An under-utilized way of forming this partnership is encouraging occupational therapy consumers to view the documentation your occupational therapist is recording.

For insurance reimbursement and to maintain our ethical standards, your therapist is thoroughly documenting every encounter that they have with you. This documentation then becomes part of your medical record, and whether you are being seen in a clinic, hospital, or receiving home health care, this information is protected by federal mandate from being view unnecessarily by outside parties.

But, in almost all cases, you should have access to your health information. You may have to jump a few hurdles to get it, but the effort may well be worth it if access increases the effectiveness of your treatment.

A Brief Overview of Your Rights

Since 1996, patients have had the right to view their medical records. Your hospital, doctor, (and therapy clinic) must provide you access to requested segments within 30 days of the request.

Since access to your medical record was legislated as a right, there have been multiple complaints of barriers to accessing these documents, so in January 2016, the Obama administration issued new guidelines to increase the ease of access.

You will still have to check with your specific clinic for how they want you to go about requesting documents and details such as whether they can issue them electronically and if you need to pay for copies. Every clinic should meet the minimum standards set by the federal government.

How You Can Benefit From Accessing Your OT Record

Viewing your health records can enhance any medical treatment you receive. Below are some specific was that accessing your notes can enhance your occupational therapy treatment.

Check the Accuracy of Your Information: Checking for accuracy is a simple first step in reviewing your record. Your therapy may not be as effective as possible if your therapist is working with faulty information. An important place to check for accuracy is your evaluation. Your OT will record an overview of pertinent health information and your current situation. Is your history accurate? Did your therapist miss something that you believe to be relevant to your situation?
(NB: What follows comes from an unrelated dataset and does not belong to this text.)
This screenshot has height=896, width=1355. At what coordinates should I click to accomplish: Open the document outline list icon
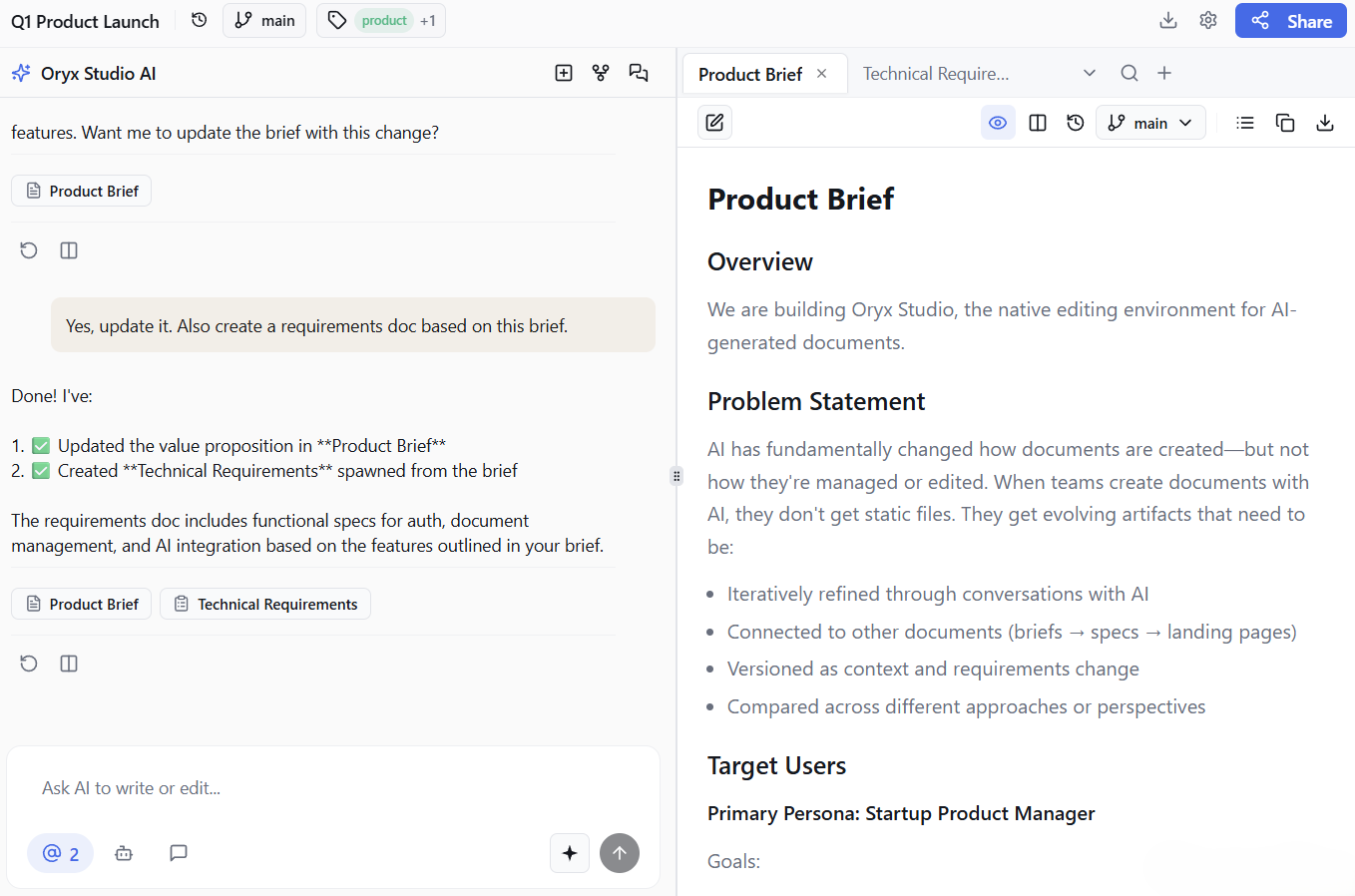click(1244, 122)
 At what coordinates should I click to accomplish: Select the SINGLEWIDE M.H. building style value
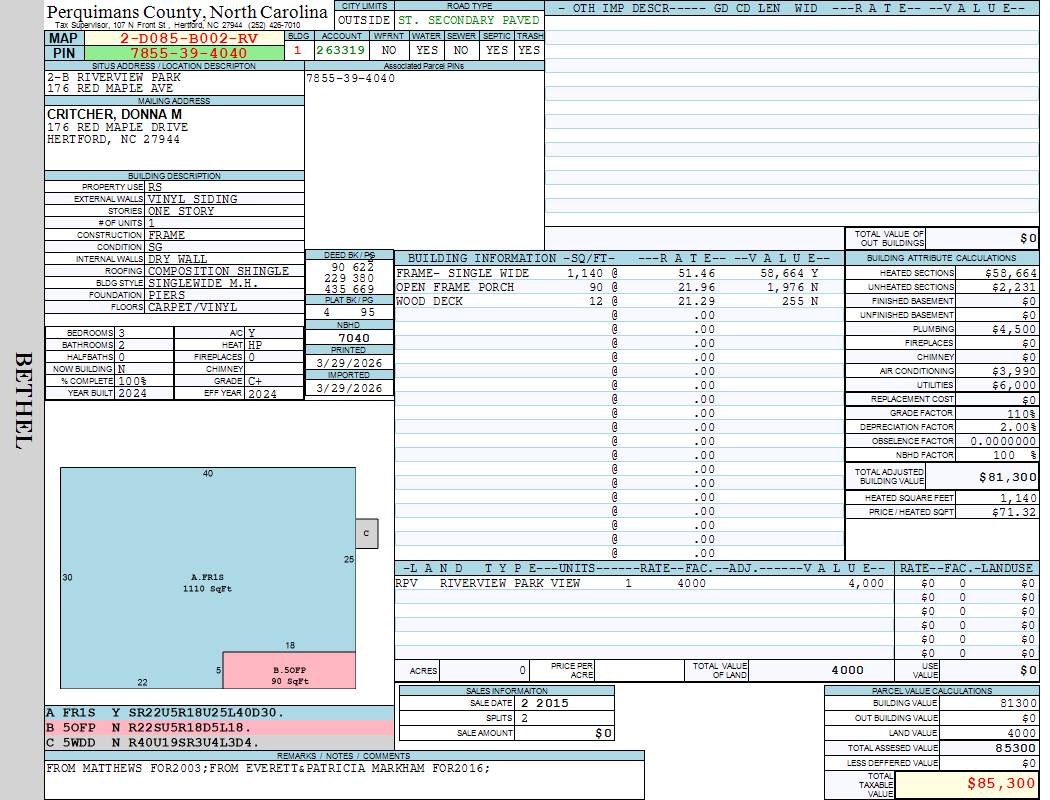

Understand Your Goals and Treatment Plan: Your therapist should be clearly communicating your goals and treatment plan with you. If this isn’t happening to any extent, you may not be with the right OT. More likely, though, your therapist is explaining these, but as a consumer, it can be difficult to retain all of the information in a session. Or perhaps your therapist did not thoroughly explain her plan as she does in her documentation. Either way, it can be helpful as a patient to sit down with a written version of your goals and treatment plan. In an evaluation, you should find your goals, a time frame for achieving them, and strategies for getting there.

Understand Your Progress: Each note following the evaluation should relate back to your goals and the progress you are making toward them. Often these goals are broken down into long-term and short-term goals. There are typically 3-5 goal areas that your therapist is working toward. They should be measurable and meaningful to you. Again, your therapist should be verbally updating you on your progress, but it can be helpful to spend some time with a written record so you can be self-monitoring your progress.

Have Documentation Handy for Future Health Care Providers: This last area may not impact your current course of treatment, but can be extremely useful for future therapy you receive. We recommend asking for a copy of your notes when your treatment is complete, especially if there is a chance you will need occupational therapy again in the future for a related condition, such as in the case of chronic conditions.

You can then bring in these old occupational therapy notes whenever you start a new episode of care. Having access to past records allows your therapist to jump-start your treatment, by gaining a better understanding of the course of your condition, what has worked in the past and what hasn’t. Some institutions will automatically issue you a discharge summary, which will neatly summarize your visit. If you don’t receive one, don’t be afraid to ask for one.